Searchlight Symosium

It is easy and cheap to capitalize on America’s obsession with celebrities, said two professors at the Searchlight Symposium Wednesday night.Richard Allen, radio-TV-film professor, and Adam Schiffer, political science assistant professor, shared their distinct views on celebrities in a media-crazed society and answered questions from several students among the nearly 50 in attendance.

The symposium, entitled “Why is America Obsessed with Celebrities,” follows two previous symposiums, “What is a Just War? Are we in One?,” and “What does it Mean to be an Ethical Leader?,” said John Wood, host and founder of the biannual event.

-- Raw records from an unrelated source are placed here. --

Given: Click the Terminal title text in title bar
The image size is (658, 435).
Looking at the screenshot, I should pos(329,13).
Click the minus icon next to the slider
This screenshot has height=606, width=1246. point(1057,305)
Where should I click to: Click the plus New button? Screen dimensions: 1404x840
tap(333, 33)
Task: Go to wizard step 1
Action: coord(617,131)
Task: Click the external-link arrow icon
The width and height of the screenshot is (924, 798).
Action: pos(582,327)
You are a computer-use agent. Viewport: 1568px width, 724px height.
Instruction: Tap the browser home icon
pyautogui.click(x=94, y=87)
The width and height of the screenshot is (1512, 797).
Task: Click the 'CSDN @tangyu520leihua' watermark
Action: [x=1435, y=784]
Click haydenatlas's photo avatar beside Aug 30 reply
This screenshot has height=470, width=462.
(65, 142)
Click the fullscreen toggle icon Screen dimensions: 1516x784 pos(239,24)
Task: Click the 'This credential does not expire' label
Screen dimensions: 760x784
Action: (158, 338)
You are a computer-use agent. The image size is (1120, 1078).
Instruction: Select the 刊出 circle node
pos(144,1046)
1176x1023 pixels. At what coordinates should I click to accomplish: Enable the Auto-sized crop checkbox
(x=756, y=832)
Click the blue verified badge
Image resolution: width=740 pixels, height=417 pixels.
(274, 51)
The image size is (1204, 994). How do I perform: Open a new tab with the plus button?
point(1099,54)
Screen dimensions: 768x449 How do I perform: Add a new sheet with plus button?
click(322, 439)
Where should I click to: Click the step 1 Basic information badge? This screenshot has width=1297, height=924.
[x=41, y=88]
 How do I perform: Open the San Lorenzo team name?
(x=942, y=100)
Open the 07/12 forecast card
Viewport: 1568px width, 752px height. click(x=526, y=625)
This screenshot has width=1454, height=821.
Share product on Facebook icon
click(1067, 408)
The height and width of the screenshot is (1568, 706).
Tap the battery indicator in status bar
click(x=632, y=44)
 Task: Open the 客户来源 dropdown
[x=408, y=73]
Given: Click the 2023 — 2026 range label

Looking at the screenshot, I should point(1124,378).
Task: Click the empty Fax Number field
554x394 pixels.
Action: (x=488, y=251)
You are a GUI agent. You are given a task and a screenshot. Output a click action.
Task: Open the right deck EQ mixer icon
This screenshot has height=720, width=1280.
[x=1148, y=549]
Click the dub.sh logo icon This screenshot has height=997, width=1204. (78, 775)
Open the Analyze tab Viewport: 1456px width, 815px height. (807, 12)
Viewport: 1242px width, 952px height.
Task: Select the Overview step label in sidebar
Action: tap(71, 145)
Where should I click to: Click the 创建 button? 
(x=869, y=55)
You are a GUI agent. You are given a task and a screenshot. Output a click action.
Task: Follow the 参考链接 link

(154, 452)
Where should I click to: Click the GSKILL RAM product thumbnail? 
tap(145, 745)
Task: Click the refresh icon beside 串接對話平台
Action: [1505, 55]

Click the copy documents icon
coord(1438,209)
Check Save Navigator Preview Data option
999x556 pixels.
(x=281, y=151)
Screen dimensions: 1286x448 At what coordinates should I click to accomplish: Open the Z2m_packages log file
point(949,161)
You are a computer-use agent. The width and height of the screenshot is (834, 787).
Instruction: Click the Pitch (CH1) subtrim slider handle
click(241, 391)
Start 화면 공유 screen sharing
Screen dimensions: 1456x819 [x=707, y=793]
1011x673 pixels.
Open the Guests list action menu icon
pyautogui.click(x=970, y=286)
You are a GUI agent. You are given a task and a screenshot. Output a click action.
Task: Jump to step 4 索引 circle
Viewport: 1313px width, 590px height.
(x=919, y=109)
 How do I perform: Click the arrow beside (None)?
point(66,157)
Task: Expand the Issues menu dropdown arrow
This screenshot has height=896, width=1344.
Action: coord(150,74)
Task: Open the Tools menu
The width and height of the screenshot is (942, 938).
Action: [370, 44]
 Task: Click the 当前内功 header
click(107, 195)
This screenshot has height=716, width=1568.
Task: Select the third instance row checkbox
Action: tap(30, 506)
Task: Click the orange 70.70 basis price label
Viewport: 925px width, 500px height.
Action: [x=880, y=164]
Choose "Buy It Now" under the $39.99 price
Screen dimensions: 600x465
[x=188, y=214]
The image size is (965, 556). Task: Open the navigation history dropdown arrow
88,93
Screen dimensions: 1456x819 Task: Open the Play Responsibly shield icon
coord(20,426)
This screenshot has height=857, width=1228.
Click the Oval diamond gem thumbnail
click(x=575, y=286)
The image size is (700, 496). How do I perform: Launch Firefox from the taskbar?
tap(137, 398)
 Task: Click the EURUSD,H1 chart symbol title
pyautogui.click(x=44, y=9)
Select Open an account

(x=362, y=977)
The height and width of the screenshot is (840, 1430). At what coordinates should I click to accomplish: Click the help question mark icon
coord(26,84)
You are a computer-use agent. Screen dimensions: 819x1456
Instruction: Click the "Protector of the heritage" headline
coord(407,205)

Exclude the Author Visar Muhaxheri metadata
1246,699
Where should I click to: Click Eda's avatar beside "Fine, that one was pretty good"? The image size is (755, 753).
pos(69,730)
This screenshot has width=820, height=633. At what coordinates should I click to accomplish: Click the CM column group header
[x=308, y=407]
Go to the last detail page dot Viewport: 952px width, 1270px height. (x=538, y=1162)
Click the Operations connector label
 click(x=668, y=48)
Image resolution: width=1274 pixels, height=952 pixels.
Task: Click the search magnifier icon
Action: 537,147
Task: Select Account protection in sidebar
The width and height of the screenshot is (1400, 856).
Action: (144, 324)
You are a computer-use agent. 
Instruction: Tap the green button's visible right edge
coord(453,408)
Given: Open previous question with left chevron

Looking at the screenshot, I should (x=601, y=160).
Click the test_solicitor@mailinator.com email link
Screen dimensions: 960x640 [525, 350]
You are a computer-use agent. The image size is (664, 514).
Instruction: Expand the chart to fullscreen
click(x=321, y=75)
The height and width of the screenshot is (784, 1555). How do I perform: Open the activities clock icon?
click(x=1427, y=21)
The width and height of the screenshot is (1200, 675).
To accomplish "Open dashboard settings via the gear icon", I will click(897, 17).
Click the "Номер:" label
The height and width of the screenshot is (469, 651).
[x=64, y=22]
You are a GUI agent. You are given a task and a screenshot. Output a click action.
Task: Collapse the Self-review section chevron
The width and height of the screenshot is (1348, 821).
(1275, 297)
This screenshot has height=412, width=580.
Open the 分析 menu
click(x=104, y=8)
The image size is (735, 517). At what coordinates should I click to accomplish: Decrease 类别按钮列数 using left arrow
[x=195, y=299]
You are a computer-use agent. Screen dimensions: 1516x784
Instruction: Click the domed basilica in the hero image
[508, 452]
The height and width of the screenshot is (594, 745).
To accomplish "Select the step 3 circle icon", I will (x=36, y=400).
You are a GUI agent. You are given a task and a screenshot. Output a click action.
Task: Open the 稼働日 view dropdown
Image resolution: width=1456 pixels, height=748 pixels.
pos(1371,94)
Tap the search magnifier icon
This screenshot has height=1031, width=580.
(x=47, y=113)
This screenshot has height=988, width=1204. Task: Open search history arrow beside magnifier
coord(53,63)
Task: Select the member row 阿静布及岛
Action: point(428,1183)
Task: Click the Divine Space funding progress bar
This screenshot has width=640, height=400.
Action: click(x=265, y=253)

Americans are obsessed with celebrities partly because it is human instinct to know the “going ons” of people we know something about, Allen said. The media is able to capitalize on this instinct to the point that individuals feel an urgent necessity to know more, he said.

As former head writer for soap operas, such as “Days of our Lives” and “As the World Turns,” Allen recalled his boss’s consistent demand to “come up with something people are going to be talking about over the back fence.”

“I think the media has created (celebrities) as characters, who have life stories we’re invested in,” Allen said. “When something is happening to Britney Spears, it’s like it’s happening to our bad cousin in the back woods of Louisiana.”

Schiffer said it is much cheaper to produce reality TV shows and celebrity gossip shows than traditional sitcoms, investigative news shows and dramas.

“If two shows have identical ratings, but one is cheaper to produce, it will persist while the more expensive one disappears,” Schiffer said.

Schiffer talked specifically about an “overlap between celebrity obsession and politics,” and the damage it causes during presidential elections. When political parties moved to a direct primary system in 1968 under the notion that it would give more power to the people, it instead gave more power to the press, Schiffer said.

“The press will continue to winnow the primary election field by rewarding the wrong qualities, a fact that has consequences for government,” Schiffer said.

The purpose of all Searchlight Symposiums is to provoke intellectual thought on issues rarely discussed in classrooms but essential to ethical leadership, Wood said.

“It is a blessing to be able to ignore false values and to maintain focus on the good life,” Wood said. “The good life is, in my view, one dedicated to ethical principles, one that cares about others, loves others, fosters true friendships and takes responsibility for something greater than his or her own self interest.”